(Data records)
*** Begin section ***

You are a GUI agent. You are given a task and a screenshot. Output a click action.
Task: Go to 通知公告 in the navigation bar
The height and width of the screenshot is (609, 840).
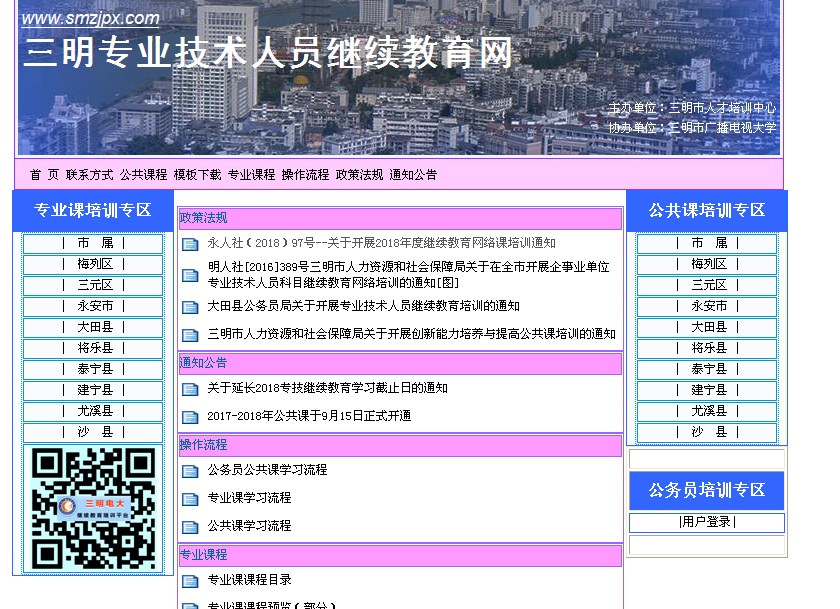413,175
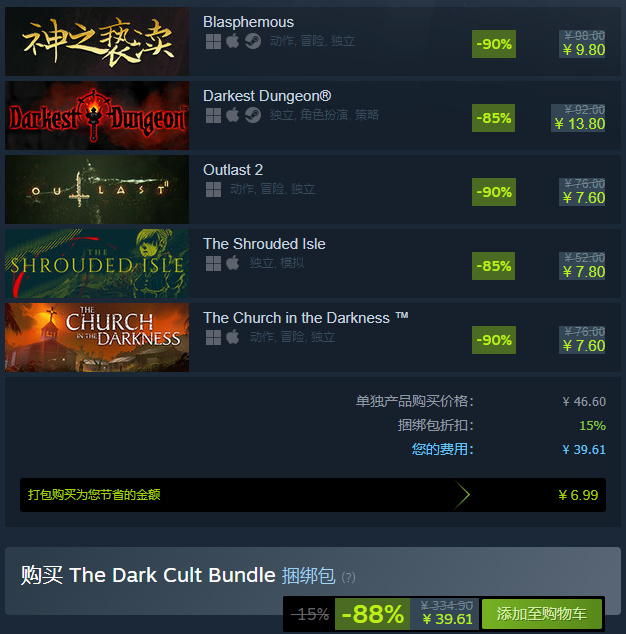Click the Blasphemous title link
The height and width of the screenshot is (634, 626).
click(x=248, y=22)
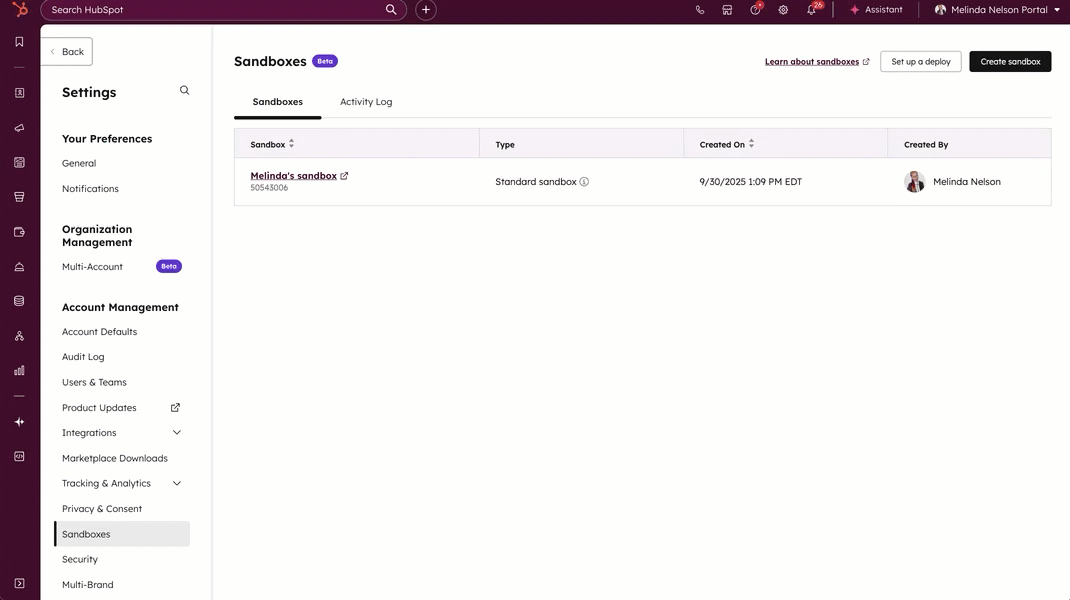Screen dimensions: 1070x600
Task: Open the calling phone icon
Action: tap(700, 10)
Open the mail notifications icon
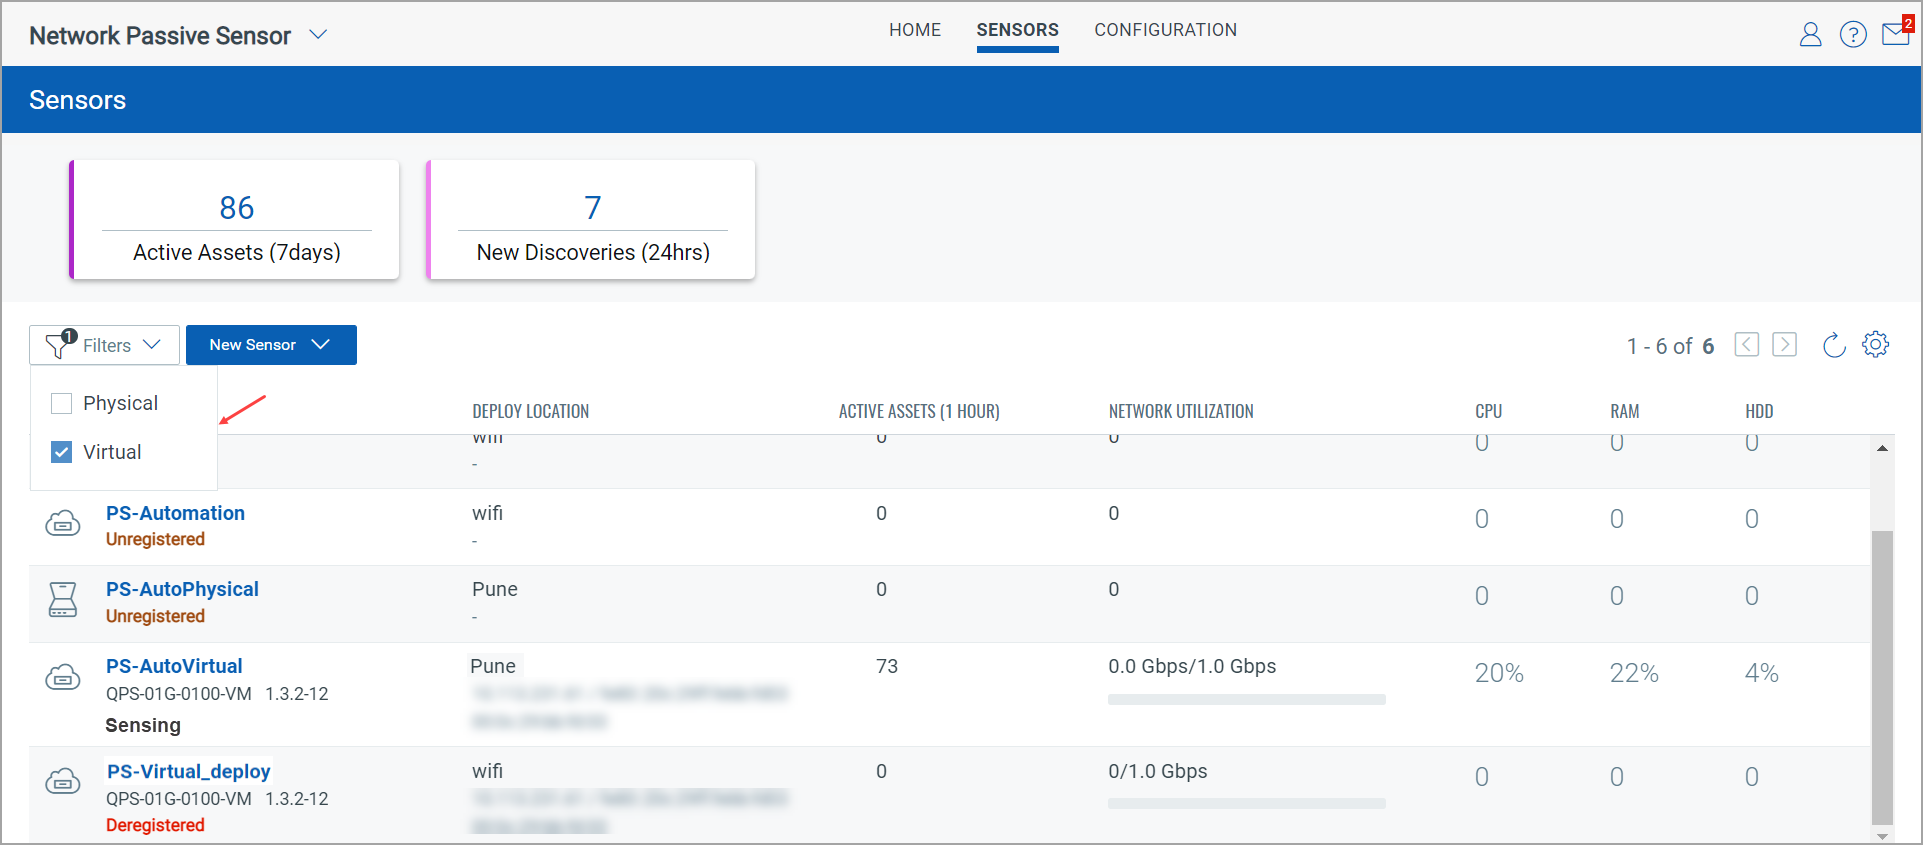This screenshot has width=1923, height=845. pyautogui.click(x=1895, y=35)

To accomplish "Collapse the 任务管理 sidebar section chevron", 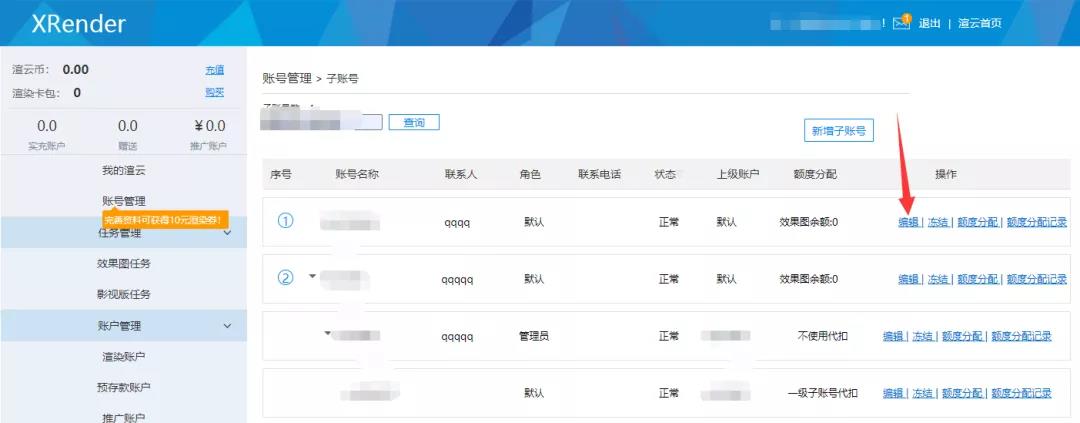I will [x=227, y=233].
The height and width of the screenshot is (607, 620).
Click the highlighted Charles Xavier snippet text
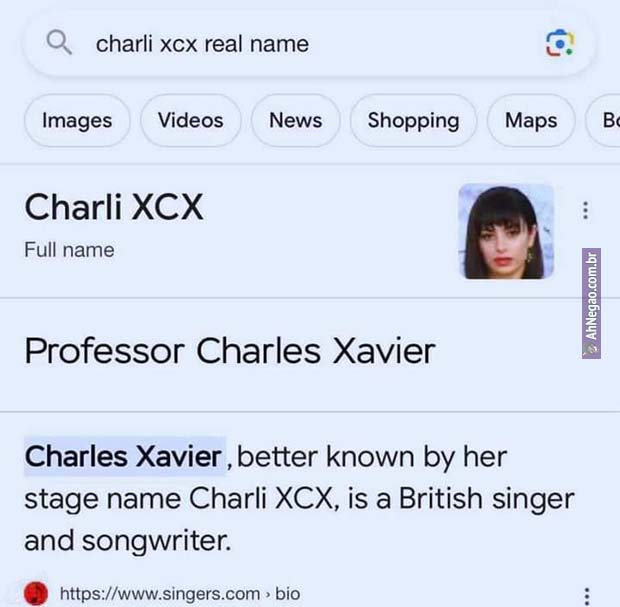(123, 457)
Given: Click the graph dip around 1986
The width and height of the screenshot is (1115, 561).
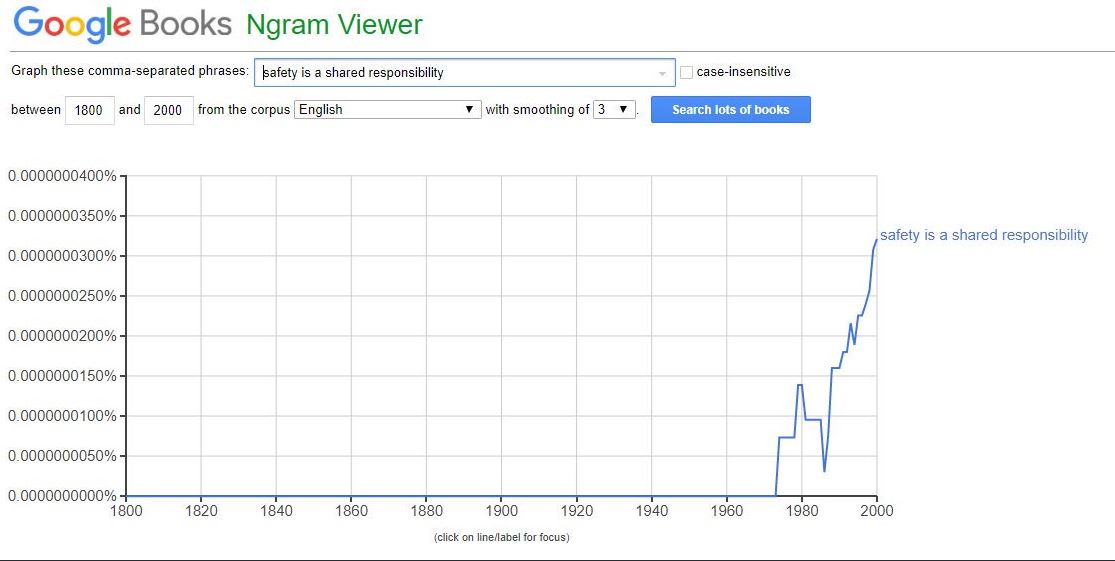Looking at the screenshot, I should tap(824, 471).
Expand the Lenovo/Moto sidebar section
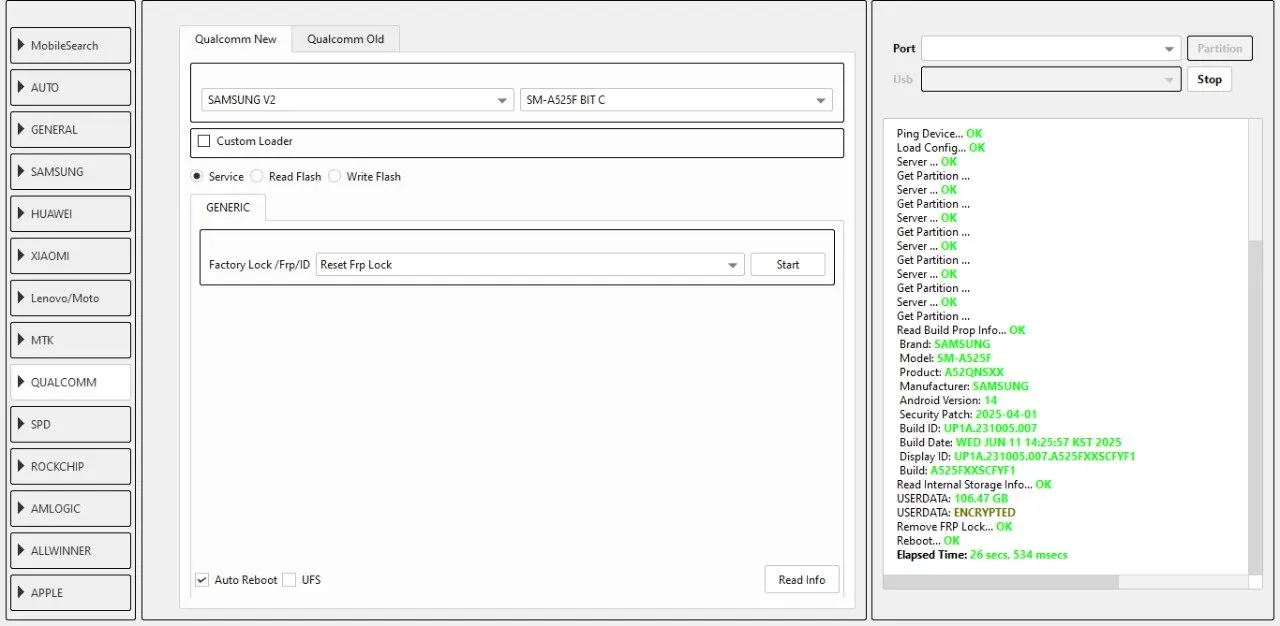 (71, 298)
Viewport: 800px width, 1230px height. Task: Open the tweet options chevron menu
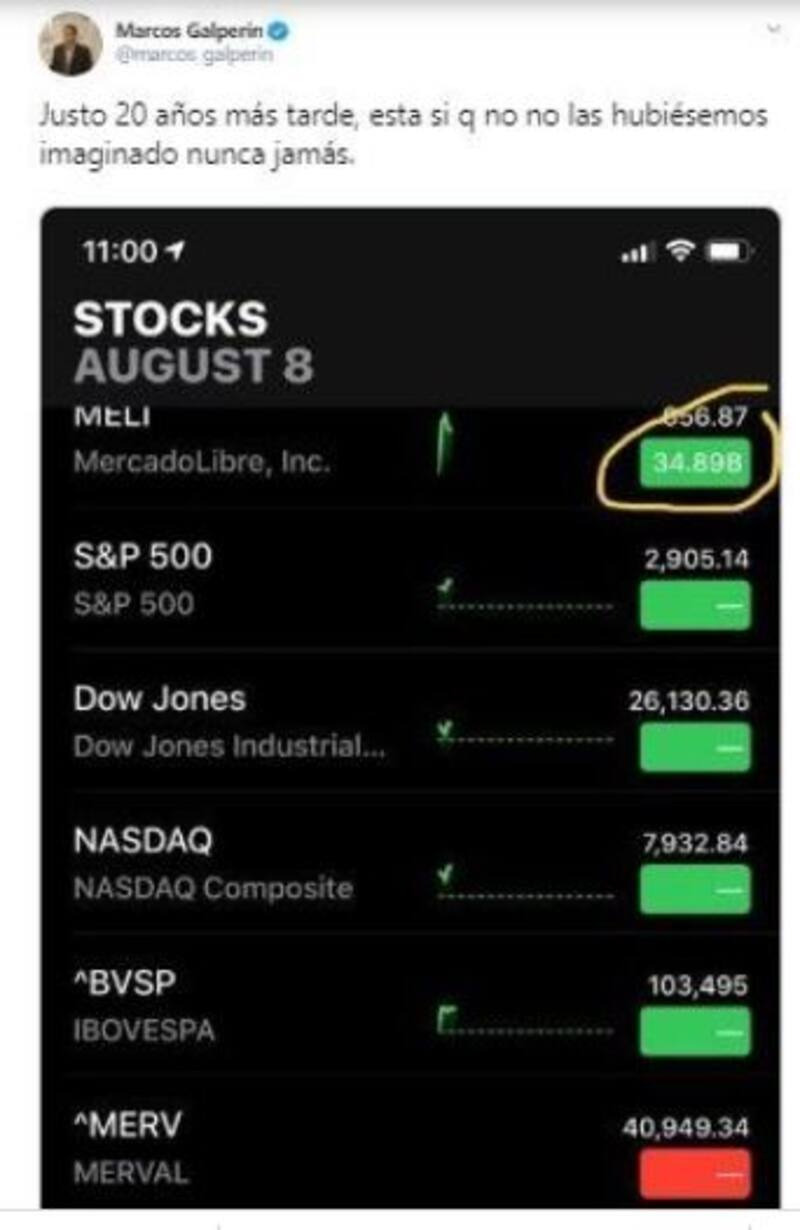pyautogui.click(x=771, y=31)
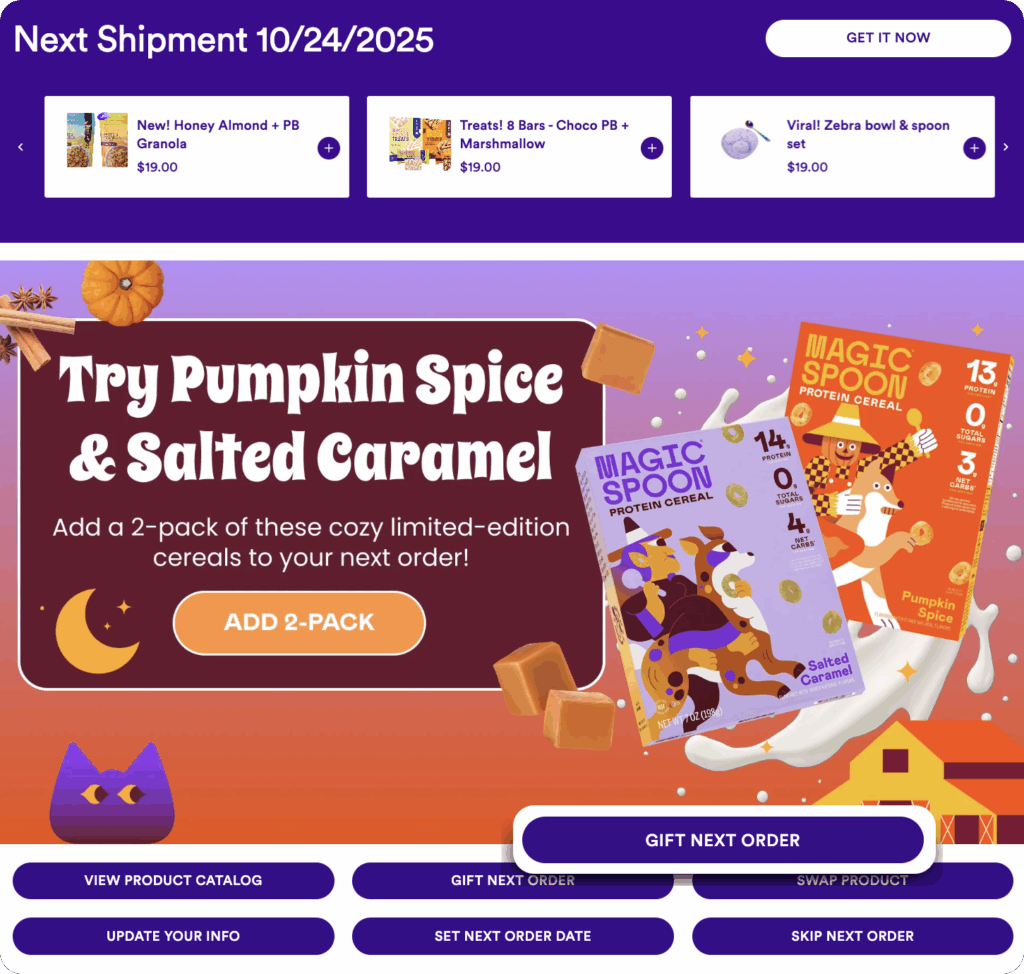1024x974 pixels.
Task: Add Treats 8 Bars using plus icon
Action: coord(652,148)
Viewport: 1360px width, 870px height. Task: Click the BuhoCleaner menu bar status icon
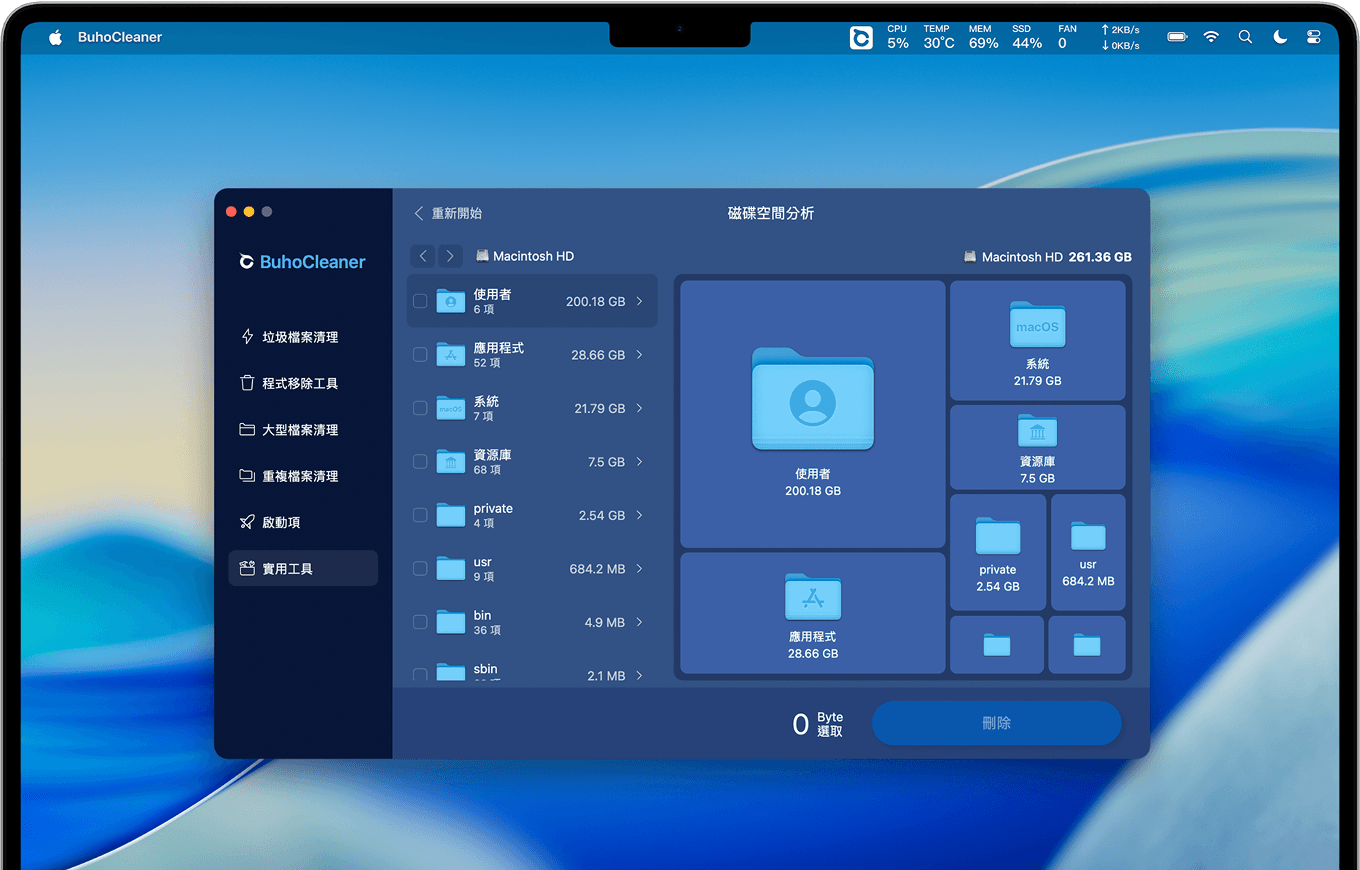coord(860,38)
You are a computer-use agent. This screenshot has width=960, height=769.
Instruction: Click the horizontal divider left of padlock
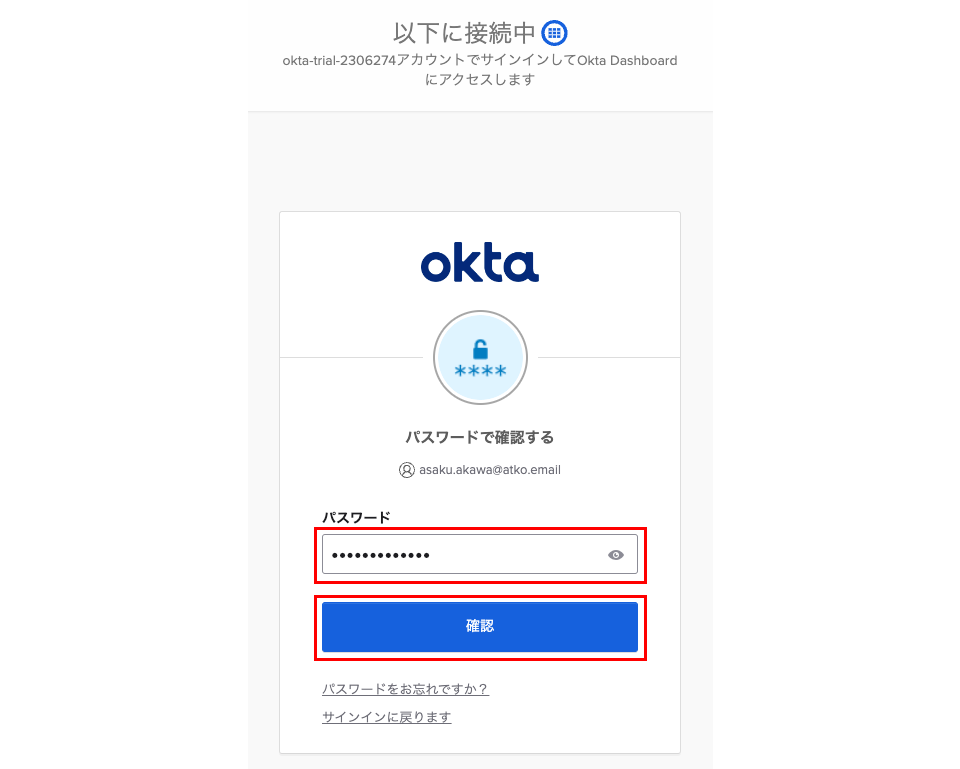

*** End section ***

#### TASK DIRECTIONS:
From the line that contains "Click the highlighted" to the last line of the records above, copy each line exactly, both ends included, and leave the pictures out.

#### SOLUTION TO THIS EXERCISE:
Click the highlighted Charles Xavier snippet text
(123, 457)
Given: Click the graph dip around 1986
The width and height of the screenshot is (1115, 561).
Looking at the screenshot, I should tap(824, 471).
Expand the Lenovo/Moto sidebar section
 (71, 298)
Viewport: 800px width, 1230px height. Task: Open the tweet options chevron menu
pyautogui.click(x=771, y=31)
1024x974 pixels.
Task: Add Treats 8 Bars using plus icon
Action: coord(652,148)
Viewport: 1360px width, 870px height. Task: Click the BuhoCleaner menu bar status icon
coord(860,38)
You are a computer-use agent. This screenshot has width=960, height=769.
Instruction: Click the horizontal divider left of padlock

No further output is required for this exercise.